Isto fez com que desistisse da medicina, e abandonasse todos os seus clientes, dedicando-se somente aos estudos e sustentando sua família com traduções, passando por grande dificuldade financeira.

Em 1790 traduzindo a Matéria Médica de Cullen, sobre a ação da China como antimalárico, encontrou explicações contraditórias e resolveu experimentar em si mesmo essa substância. Apresentando os sintomas da malária, concluiu pela lei dos semelhantes de Hipócrates, dando início a experimentação de várias substâncias, separadamente, em si mesmo e em diversas pessoas. Este é o marco inicial da sistematização da homeopatia.

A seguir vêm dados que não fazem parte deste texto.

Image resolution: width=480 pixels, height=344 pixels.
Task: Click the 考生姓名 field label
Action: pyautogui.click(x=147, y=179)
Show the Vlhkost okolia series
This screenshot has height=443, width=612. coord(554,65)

Em 1796 publica “Ensaio sobre um novo princípio para descobrir as virtudes curativas das substâncias medicinais seguidos de alguns comentários sobre os princípios admitidos até nossos dias”; primeira publicação sobre a nova doutrina. Muito perseguido por farmacêuticos e médicos viu-se muitas vezes forçado a mudar de uma cidade para outra.

Em 1810 publica o “Organon da Arte de Curar”, em sua primeira edição, uma de suas mais importantes obras dentro da doutrina Homeopática, cuja sexta edição e última, foi póstuma, em 1923. Em 1811 inicia a publicação de sua “Matéria Médica Pura”, que se completa em 1821, em seis volumes. Em 1828 publica “Doenças Crônicas, de sua natureza e de seu tratamento homeopático”, obra de suma importância dentro da doutrina homeopática.

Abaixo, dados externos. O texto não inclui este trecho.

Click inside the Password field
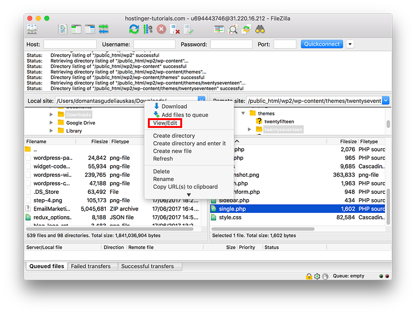Viewport: 416px width, 314px height. 230,44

Em 10 de agosto de 1829, Hahnemann comemora o cinqüentenário de doutoramento e realiza-se em Ko then o 1º congresso homeopático, presidido pelo mestre. A 31 de março de 1830, falece sua esposa. Em 1832 abre-se o primeiro hospital homeopático, que sendo mal dirigido fecha em 1842.

Aos 18 de janeiro de 1835 casa-se em segundas núpcias com Marie Melanie D’Ervilly Gohier, de nacionalidade francesa, ele aos 80 anos de idade e ela aos 37 anos. Muda-se então para Paris. Os médicos franceses, então pedem ao ministro da instrução pública, Guizot, que o impeça de praticar a medicina, ao que o ministro responde: “Hahnemann é um sábio de grande mérito. A ciência deve ser para todos. Se a homeopatia é uma quimera ou um sistema sem valor, cairá por si própria. Se ela é ao contrário, um progresso, se expandirá apesar de nossas medidas proibitivas, e a Academia deve lembrar-se antes de tudo que tem a missão de fazer progredir a ciência e de encorajar as descobertas”. O mestre obteve autorização para trabalhar em 12 de outubro de 1835.

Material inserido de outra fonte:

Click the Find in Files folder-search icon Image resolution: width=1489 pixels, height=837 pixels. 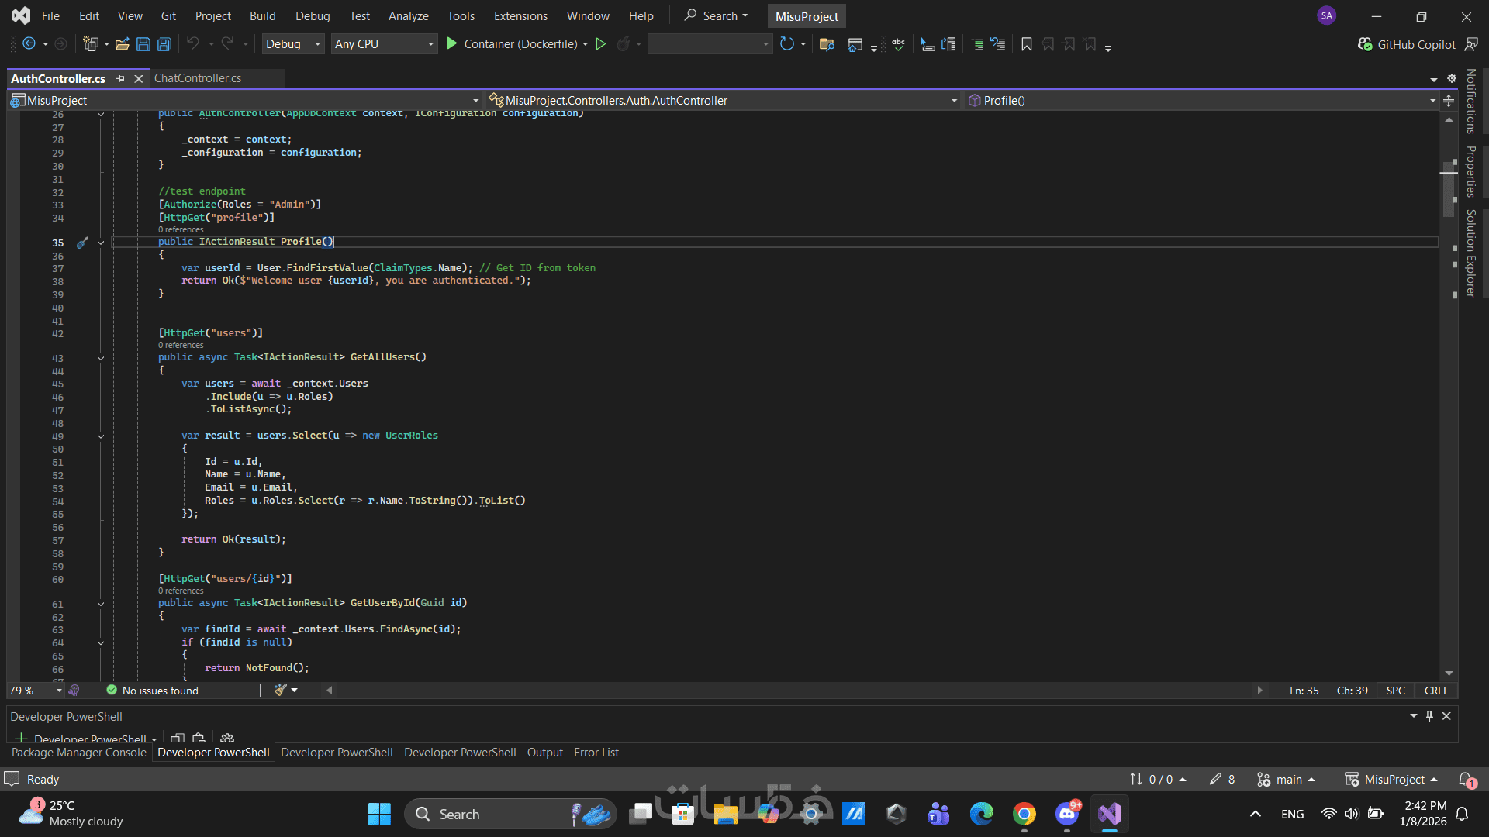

Morre em Paris, a 2 de julho de 1843 aos 88 anos de idade, ainda em plena atividade intelectual, como comprova sua correspondência da época.

Referências:

  • Samuel Hahnemann, Sua Vida e Obra (Richard Haehl, M.D.)- Editorial Homeopática Brasileira, vol I e II;
  • A personalidade de Samuel Hahnemann – Sua Vida e Obra. Trabalho apresentado e premiado com o primeiro lugar, ao XVII Congresso Brasileiro de Homeopatia, Salvador, Bahia, 4 a 9 de setembro de 1984. Realizado pelos membros do Grupo de Estudos Homeopáticos de São Paulo “Benoit Mure”.
  • Doutrina Médica Homeopática – Grupo de Estudos Homeopáticos de São Paulo “Benoit Mure”, 1986.